=== Task to complete ===
Exactly those lines running from the one containing "Given: Click pencil" to the end of the material are to be printed, and no others.

Top of Material for the task

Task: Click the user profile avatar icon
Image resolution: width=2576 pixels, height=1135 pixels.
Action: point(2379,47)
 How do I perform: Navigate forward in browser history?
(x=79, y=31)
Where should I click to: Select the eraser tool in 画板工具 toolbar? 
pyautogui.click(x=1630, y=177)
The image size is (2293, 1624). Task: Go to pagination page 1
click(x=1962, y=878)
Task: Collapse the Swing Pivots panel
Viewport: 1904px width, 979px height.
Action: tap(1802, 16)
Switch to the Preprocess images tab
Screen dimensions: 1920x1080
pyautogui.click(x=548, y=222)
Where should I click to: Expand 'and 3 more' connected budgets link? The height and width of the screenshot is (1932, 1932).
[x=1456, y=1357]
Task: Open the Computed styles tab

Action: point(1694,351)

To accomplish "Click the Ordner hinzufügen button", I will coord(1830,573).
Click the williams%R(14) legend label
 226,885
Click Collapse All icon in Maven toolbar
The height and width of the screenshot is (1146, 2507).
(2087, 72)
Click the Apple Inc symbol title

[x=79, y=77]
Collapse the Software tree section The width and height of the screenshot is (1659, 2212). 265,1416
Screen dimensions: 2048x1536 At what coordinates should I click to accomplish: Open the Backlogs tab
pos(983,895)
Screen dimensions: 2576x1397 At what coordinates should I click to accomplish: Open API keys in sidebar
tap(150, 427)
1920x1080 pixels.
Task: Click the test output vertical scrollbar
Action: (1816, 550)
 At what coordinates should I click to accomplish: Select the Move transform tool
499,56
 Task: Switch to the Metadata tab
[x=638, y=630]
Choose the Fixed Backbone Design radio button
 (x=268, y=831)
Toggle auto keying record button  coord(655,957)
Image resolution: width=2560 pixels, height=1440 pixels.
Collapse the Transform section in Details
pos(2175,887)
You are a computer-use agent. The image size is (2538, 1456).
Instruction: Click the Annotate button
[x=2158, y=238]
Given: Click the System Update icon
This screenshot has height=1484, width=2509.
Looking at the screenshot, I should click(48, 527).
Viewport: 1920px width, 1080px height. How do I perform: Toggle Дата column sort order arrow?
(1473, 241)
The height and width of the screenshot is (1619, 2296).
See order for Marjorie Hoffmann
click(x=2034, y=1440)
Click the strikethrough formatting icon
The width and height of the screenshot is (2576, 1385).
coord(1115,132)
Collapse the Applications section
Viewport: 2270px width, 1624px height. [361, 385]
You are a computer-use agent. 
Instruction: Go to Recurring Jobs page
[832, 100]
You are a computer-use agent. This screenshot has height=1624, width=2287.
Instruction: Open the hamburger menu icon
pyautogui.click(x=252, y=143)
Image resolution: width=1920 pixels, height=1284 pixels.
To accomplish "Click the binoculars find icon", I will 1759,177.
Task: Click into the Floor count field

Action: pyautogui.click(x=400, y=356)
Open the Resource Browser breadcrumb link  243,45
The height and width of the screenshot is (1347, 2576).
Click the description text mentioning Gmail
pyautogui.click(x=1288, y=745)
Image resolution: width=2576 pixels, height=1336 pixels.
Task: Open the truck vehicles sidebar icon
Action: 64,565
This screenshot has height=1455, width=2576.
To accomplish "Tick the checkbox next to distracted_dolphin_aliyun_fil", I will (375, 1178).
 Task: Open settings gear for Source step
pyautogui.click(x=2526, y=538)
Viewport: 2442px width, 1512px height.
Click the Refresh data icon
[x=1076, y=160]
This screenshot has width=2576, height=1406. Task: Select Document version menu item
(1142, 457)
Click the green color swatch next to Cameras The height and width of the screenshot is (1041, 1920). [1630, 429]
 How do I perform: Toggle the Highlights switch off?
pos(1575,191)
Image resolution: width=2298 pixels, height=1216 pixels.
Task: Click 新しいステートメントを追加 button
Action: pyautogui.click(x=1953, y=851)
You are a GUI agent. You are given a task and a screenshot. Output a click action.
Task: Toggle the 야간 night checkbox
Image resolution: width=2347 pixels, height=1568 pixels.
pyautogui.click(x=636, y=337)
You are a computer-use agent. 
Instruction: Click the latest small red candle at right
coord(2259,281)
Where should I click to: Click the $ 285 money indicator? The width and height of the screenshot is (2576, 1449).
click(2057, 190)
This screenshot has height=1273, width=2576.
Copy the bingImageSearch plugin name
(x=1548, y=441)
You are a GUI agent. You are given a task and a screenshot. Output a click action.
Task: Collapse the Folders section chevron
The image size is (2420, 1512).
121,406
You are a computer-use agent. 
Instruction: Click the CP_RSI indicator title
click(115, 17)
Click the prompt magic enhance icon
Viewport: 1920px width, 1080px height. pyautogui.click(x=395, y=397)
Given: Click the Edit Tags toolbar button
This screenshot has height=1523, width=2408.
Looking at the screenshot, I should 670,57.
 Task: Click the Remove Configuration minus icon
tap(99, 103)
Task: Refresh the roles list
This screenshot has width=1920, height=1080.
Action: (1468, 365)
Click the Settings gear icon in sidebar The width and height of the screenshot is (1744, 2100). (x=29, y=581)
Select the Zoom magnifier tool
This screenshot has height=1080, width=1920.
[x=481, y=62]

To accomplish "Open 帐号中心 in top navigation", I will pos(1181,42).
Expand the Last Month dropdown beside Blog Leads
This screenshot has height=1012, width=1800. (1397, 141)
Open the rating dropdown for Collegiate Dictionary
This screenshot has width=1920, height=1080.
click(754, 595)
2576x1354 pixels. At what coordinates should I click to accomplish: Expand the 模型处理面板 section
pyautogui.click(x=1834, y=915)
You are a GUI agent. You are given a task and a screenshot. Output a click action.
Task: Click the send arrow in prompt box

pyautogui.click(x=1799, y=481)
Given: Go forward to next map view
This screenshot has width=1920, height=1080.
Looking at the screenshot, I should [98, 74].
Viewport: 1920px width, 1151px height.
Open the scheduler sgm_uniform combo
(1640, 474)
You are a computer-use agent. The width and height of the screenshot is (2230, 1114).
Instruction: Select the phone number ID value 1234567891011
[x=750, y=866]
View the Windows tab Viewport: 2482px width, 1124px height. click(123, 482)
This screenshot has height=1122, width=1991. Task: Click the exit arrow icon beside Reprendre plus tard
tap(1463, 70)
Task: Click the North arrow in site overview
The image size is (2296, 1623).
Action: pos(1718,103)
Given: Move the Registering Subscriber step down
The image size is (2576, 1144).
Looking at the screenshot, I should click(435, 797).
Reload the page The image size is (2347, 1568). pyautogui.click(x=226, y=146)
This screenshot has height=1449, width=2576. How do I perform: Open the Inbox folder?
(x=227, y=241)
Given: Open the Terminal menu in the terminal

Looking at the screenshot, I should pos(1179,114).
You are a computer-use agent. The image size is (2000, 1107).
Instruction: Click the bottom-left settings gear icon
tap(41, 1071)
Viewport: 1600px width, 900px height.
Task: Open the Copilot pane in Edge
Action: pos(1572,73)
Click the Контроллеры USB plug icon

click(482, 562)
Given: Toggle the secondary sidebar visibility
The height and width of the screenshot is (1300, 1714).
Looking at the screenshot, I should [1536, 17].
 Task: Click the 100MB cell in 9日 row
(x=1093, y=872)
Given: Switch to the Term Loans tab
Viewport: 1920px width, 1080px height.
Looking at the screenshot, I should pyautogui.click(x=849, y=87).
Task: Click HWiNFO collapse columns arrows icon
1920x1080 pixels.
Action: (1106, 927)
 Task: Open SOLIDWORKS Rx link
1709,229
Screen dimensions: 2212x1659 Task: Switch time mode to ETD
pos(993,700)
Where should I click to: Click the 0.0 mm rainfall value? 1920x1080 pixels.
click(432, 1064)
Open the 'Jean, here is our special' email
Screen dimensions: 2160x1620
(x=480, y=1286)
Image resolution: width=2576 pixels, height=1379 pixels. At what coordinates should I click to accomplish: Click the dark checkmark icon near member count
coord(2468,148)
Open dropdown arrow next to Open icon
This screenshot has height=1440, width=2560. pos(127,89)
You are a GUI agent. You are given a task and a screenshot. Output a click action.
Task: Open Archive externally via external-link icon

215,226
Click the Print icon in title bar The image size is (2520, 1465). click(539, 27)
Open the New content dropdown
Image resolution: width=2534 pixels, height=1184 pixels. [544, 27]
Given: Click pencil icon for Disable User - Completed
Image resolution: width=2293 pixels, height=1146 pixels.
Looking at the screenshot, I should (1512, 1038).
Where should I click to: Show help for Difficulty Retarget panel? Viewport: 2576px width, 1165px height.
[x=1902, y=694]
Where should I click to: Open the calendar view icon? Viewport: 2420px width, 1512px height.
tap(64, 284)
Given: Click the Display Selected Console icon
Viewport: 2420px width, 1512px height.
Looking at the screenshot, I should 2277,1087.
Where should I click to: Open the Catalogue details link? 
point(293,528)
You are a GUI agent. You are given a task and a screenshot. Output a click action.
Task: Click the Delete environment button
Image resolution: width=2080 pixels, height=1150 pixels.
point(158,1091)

Bottom of Material for the task

=== Output for this task ===
Given: Click pencil icon for Disable User - Completed
Image resolution: width=2293 pixels, height=1146 pixels.
Looking at the screenshot, I should (1512, 1038).
Where should I click to: Show help for Difficulty Retarget panel? Viewport: 2576px width, 1165px height.
[x=1902, y=694]
Where should I click to: Open the calendar view icon? Viewport: 2420px width, 1512px height.
tap(64, 284)
Given: Click the Display Selected Console icon
Viewport: 2420px width, 1512px height.
Looking at the screenshot, I should 2277,1087.
Where should I click to: Open the Catalogue details link? 
point(293,528)
You are a GUI agent. You are given a task and a screenshot. Output a click action.
Task: Click the Delete environment button
Image resolution: width=2080 pixels, height=1150 pixels.
point(158,1091)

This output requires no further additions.